Per rispondere alla domanda, è importante partire sottolineando che l’interscambiabilità tra petrolio e gas è molto limitata. Tuttavia, storicamente il prezzo del gas è stato spesso indicizzato a quello del petrolio, specialmente dai Russi. Oggi tale tendenza si è molto indebolita, tanto da non doversi preoccupare particolarmente per possibili assestamenti nel mercato del gas. Ciò nonostante, va sottolineato che l’economia russa può dirsi in crisi latente da qualche anno, è fragile e meno diversificata di quanto la si voglia far apparire.
E che opinione ha circa le capacità saudite di reggere il confronto?
Certamente la Monarchia deve aver valutato le proprie opzioni. Oggi, ha il coltello dalla parte del manico, può gestire i rubinetti del greggio come meglio crede, ed in qualsiasi momento. Certo è che il grado di diversificazione saudita è tuttora molto limitato: quando il prezzo al barile scese a $25, si cominciò a temere di dover introdurre misure di austerity nel Paese, opzione che pareva fuori dal mondo nel Golfo. Va sottolineato però che la debolezza di Riyad non sta tanto nei costi di estrazione, quanto nel prezzo necessario alla Monarchia per raggiungere la parità di bilancio, oggi stimato intorno ai $50, $60 dollari al barile.
Un simile crollo nei prezzi del greggio, unito al rallentamento economico globale indotto da COVID-19, può rappresentare una battuta d’arresto per le transizioni green?
La risposta è un deciso no. Storicamente è stato provato come non ci sia una correlazione negativa tra basso prezzo del petrolio e transizioni ad economie sostenibili, anzi, si può dire che un prezzo basso del greggio può essere driver di rinnovato interesse in fonti alternative.
Infatti, un prezzo sostenuto del petrolio attira investimenti produttivi. Al contrario, quando il prezzo cala o diventa pericolosamente instabile, gli investitori tendono a dirottare i propri fondi su fonti alternative, non toccate dalla volatilità del momento.

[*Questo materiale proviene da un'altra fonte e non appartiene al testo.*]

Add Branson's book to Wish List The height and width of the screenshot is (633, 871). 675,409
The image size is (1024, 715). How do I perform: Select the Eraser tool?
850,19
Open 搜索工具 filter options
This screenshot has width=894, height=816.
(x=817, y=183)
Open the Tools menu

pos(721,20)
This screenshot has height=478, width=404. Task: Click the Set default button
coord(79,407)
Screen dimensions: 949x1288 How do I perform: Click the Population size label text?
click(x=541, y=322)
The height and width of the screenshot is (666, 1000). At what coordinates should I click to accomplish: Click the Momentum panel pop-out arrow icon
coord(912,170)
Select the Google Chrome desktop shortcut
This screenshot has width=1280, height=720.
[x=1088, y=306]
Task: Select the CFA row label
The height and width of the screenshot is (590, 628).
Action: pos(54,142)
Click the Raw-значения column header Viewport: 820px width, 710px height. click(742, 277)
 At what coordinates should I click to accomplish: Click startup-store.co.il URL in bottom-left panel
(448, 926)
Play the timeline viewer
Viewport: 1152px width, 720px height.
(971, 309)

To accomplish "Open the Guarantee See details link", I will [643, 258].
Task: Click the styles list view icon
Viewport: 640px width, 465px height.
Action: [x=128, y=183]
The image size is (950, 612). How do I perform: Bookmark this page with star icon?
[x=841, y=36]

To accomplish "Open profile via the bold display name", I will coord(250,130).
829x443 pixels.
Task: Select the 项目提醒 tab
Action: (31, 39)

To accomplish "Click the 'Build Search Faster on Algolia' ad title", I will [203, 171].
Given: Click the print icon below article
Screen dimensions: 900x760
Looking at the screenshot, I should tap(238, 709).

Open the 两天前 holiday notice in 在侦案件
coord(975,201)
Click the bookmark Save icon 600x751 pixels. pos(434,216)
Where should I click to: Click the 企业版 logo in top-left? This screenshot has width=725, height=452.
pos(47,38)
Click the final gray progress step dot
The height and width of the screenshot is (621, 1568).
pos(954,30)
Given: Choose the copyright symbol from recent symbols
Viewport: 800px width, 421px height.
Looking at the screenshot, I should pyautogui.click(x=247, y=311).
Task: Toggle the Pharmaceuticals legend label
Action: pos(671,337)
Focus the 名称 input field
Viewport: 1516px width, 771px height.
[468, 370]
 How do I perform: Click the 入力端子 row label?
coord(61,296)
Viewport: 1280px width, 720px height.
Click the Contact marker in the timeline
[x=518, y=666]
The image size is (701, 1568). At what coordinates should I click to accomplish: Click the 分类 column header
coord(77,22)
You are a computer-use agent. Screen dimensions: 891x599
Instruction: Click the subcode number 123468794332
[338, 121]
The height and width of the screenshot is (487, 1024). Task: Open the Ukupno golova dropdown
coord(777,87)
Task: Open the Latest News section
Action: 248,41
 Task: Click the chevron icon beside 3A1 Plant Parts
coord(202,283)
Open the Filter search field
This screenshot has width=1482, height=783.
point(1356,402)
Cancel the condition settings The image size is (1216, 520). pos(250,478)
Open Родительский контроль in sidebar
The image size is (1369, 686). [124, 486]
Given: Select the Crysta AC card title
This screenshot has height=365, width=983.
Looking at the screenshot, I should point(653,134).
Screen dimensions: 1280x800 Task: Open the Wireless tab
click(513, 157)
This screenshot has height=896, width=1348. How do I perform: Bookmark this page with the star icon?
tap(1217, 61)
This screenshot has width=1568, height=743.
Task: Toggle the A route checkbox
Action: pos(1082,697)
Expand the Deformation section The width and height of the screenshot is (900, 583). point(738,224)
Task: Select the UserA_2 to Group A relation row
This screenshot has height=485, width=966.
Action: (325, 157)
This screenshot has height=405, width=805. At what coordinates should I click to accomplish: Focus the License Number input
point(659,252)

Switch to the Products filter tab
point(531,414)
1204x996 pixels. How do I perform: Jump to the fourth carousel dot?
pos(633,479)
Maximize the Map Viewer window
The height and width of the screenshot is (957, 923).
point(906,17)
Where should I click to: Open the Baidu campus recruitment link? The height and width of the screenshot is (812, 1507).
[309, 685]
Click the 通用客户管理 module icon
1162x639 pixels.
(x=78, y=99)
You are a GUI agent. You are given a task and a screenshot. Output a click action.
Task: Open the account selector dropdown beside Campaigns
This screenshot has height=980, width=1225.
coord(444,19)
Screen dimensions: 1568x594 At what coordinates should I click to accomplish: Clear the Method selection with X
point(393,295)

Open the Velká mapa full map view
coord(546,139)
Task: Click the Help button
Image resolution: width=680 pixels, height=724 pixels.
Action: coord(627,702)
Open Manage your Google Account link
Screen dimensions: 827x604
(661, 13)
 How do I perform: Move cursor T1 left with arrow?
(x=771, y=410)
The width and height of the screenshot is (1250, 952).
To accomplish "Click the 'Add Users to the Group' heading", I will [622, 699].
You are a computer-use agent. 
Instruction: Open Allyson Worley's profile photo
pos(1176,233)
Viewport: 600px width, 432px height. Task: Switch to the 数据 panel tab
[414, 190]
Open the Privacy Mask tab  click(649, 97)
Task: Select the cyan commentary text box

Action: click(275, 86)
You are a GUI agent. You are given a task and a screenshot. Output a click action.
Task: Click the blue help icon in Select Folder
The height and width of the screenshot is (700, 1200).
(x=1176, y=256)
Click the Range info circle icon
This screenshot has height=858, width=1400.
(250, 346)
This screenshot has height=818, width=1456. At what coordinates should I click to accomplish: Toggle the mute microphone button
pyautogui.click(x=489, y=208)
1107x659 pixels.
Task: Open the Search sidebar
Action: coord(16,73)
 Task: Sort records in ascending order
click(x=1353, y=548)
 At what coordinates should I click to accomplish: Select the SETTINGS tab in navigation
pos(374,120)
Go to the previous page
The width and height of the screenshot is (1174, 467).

Oggi, in cui la generazione trainante è quella elettrica, la correlazione col prezzo del petrolio è piuttosto bassa: è difficile che tu ti trovi a dover scegliere tra la luce in casa e la benzina per la macchina, al massimo la scelta è relegata ad ambiti minori, quali la scelta dei mezzi di trasporto privati.
Va comunque sottolineato che il consumatore in genere vede gli effetti di un crollo nel prezzo del petrolio dopo mesi eventualmente, e che oggi la mobilità elettrica è ancora molto limitata.
Concludo dicendo che in una situazione come quella odierna, di crollo temporaneo di prezzo e fluttuazione, il consumatore perde visione e previsione, e non si fida di investire sul petrolio.